TEXT EXCERPT -
·····

Many of the UK's leading experts on safeguarding in nursing will be at RCNi's free event for nurses in Liverpool this November, including:
Sally Shearer OBE, Child Safeguarding Practice Review Panel member for the Department for Education
Philip Winterbottom, Head of Safeguarding at Cygnet and an Honorary Fellow at Buckinghamshire New University’s Institute for Health and Social Care
Daljit Athwal, Chief Nursing and Midwifery Officer for Birmingham Women’s and Children’s NHS Trust
Professor Lucy Bray, Professor in Child Health Literacy, Nursing and Midwifery at Edge Hill University
Dr Trainor, who is Associate Professor in Mental Health Nursing at the University of Salford, and former member of the NICE Self Harm Guideline Development Committee
Safeguarding Review Panel Data
Sally Shearer OBE, Child Safeguarding Practice Review Panel member for the Department for Education, is leading a session entitled 'Raising awareness of the realities of safeguarding incidents seen by the national Panel to improve safeguarding practice at the front line'. This will draw upon Safeguarding Review Panel data to demonstrate how nursing staff in all roles can improve safeguarding practice.

·····

LISTED RECORDS -

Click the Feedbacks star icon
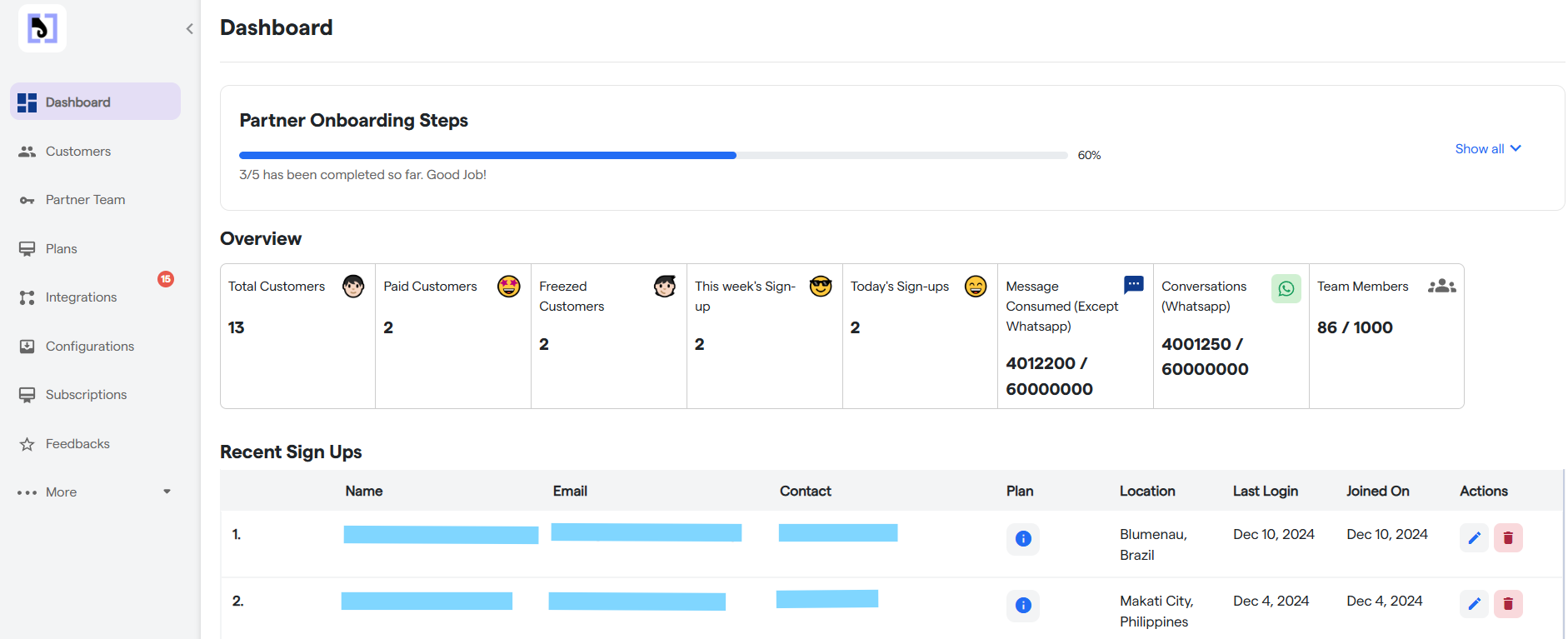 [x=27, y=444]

·····

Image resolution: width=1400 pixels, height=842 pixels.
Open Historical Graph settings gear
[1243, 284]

·····

TASK DESCRIPTION -
Answer these questions using the text about RCNi's safeguarding event:
(a) In which city and month is the event taking place?
(b) What role does Philip Winterbottom hold at Cygnet?
(c) What data will Sally Shearer's session draw upon?

ANSWER BOX -
(a) Liverpool, in November.
(b) Head of Safeguarding.
(c) Safeguarding Review Panel data.